> [Stated goal]: Rewrite the listing below, swapping "notebook" for "workbook" and leaving everything else as it is. Omit the pictures from your version.

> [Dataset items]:
#####

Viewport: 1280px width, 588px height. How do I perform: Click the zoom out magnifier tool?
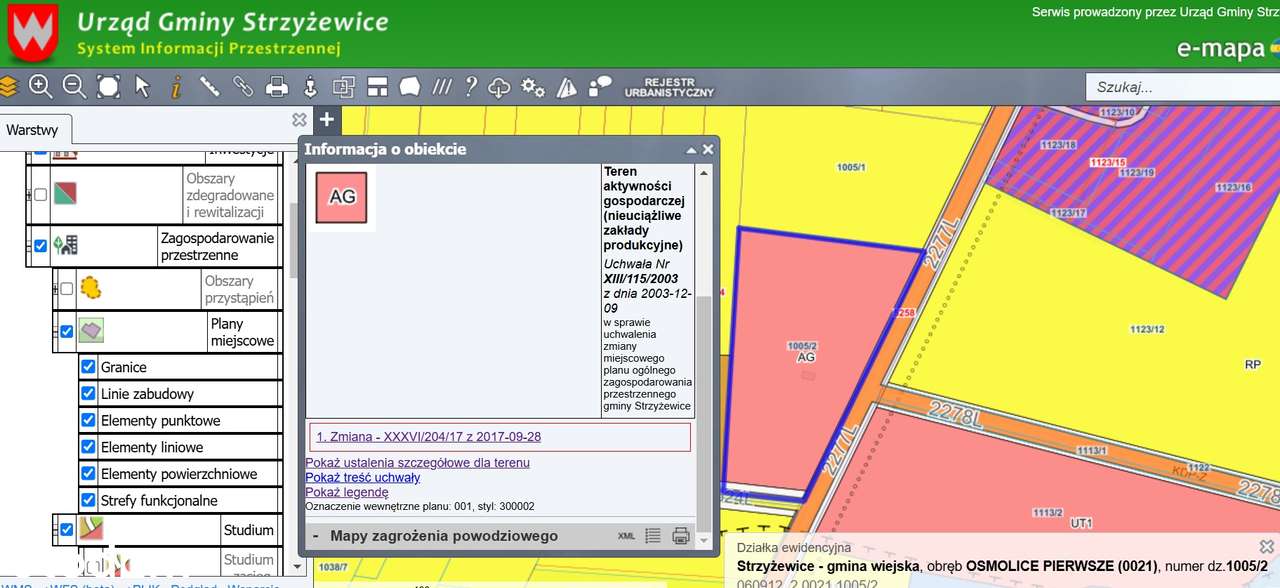(75, 87)
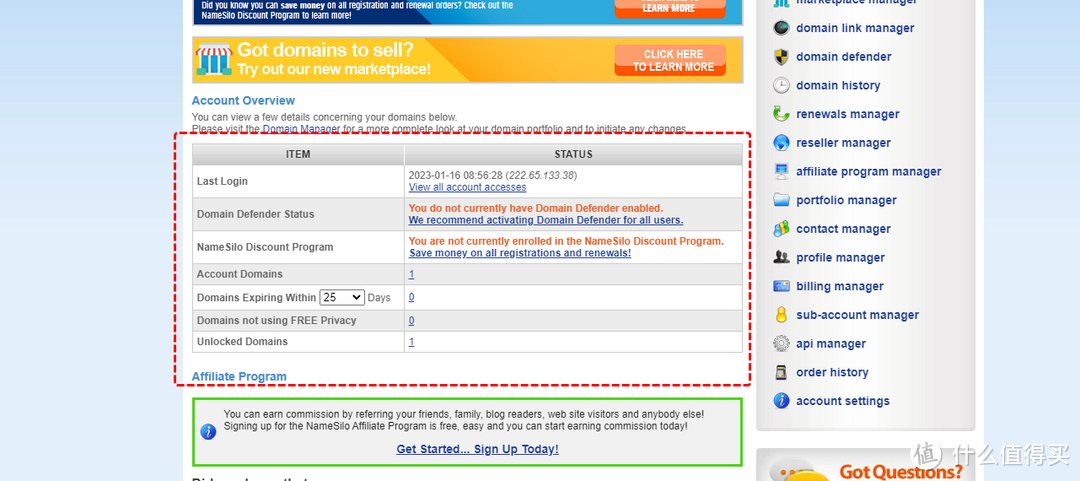Click Save money on registrations and renewals link
Viewport: 1080px width, 481px height.
click(x=519, y=253)
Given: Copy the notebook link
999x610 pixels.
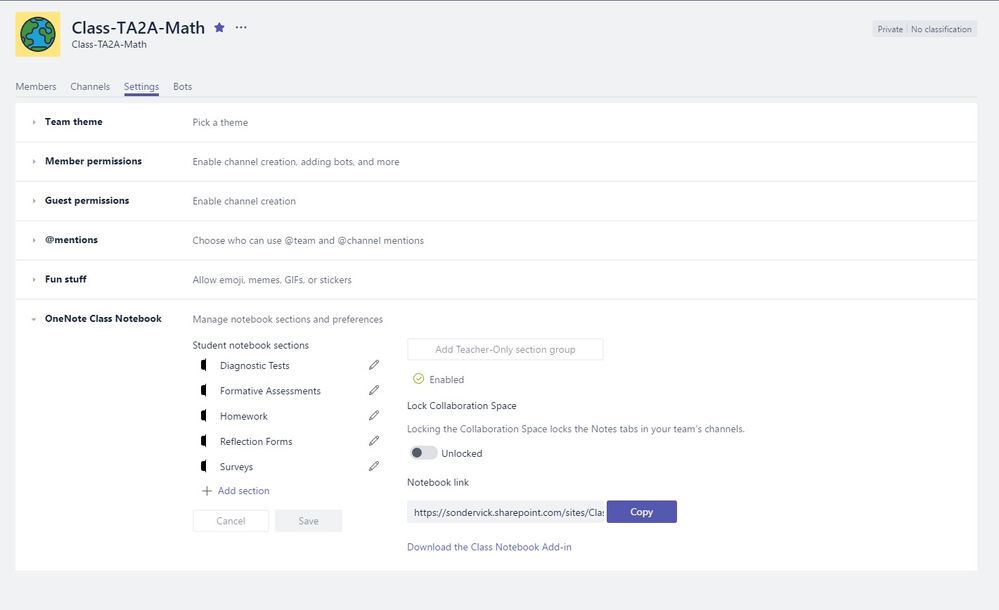Looking at the screenshot, I should point(641,512).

#####

> [Right answer]:
Viewport: 1280px width, 588px height. How do I perform: Click the zoom out magnifier tool?
(75, 87)
Click Save money on registrations and renewals link
Viewport: 1080px width, 481px height.
click(x=519, y=253)
Given: Copy the workbook link
999x610 pixels.
Looking at the screenshot, I should point(641,512).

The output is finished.